- **What is being asked**
Present each line of the material as an item in a numbered list, skipping any blank lines and leaving out the pictures.

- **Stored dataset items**
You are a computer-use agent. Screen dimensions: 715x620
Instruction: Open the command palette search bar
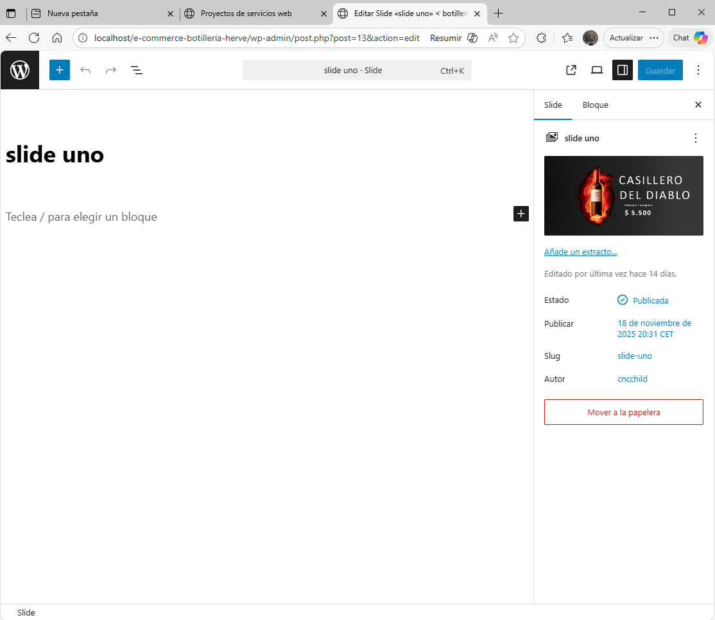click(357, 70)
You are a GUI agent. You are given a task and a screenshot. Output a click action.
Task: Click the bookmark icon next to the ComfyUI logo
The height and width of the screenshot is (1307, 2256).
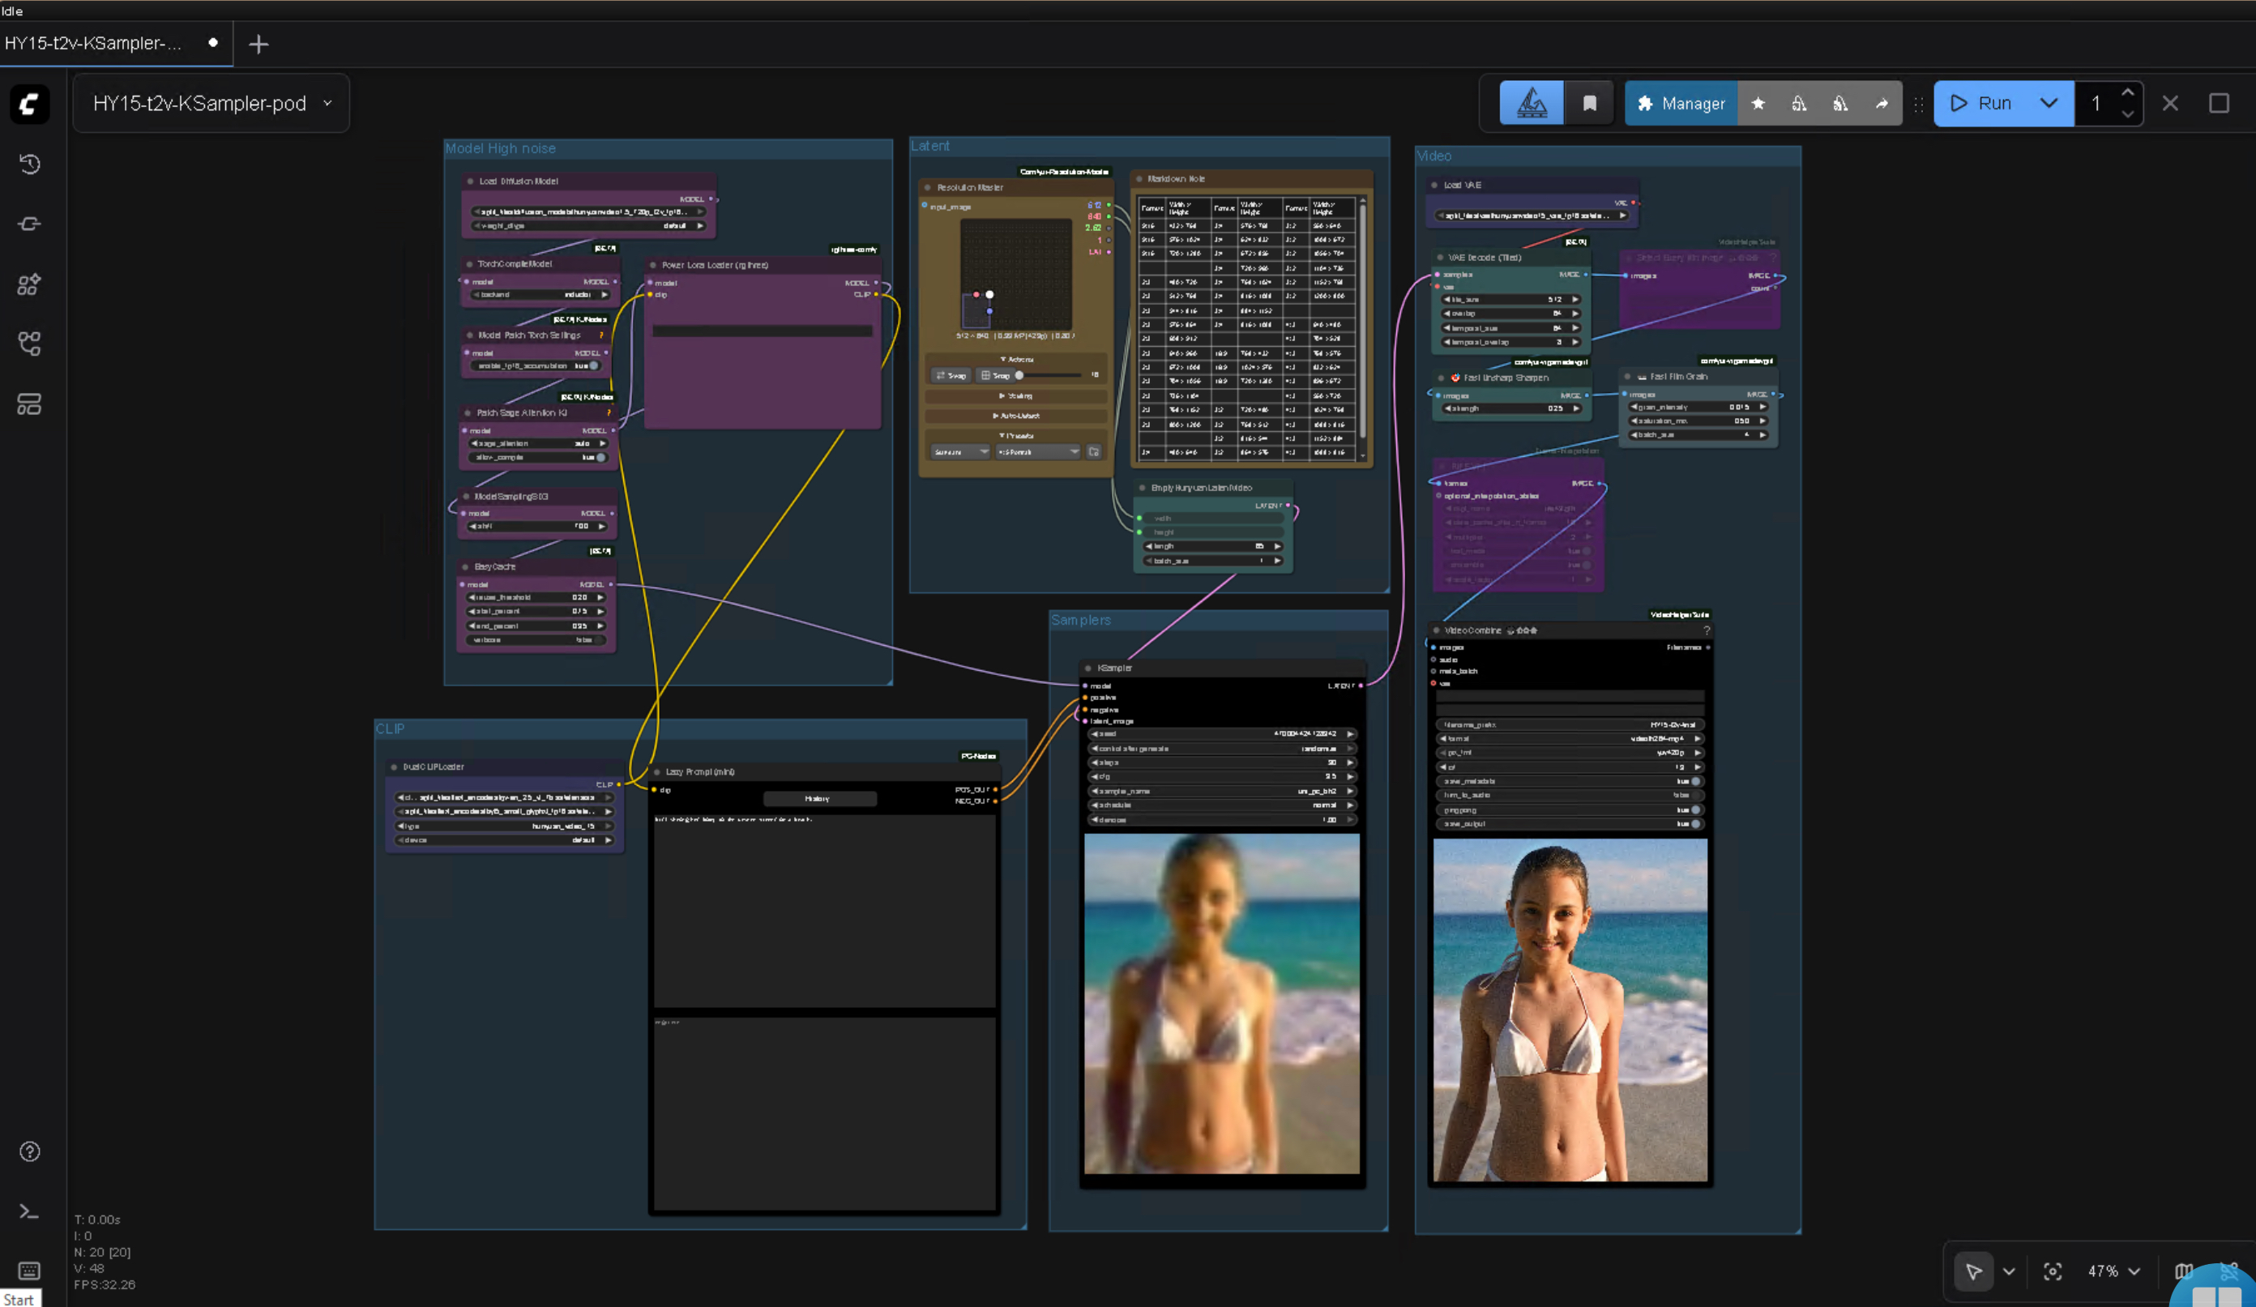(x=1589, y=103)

- **Correct answer**
1. You are a computer-use agent. Screen dimensions: 715x620
2. Instruction: Open the command palette search bar
3. click(357, 70)
4. You are a GUI agent. You are given a task and a screenshot. Output a click action.
5. Task: Click the bookmark icon next to the ComfyUI logo
6. The height and width of the screenshot is (1307, 2256).
7. (x=1589, y=103)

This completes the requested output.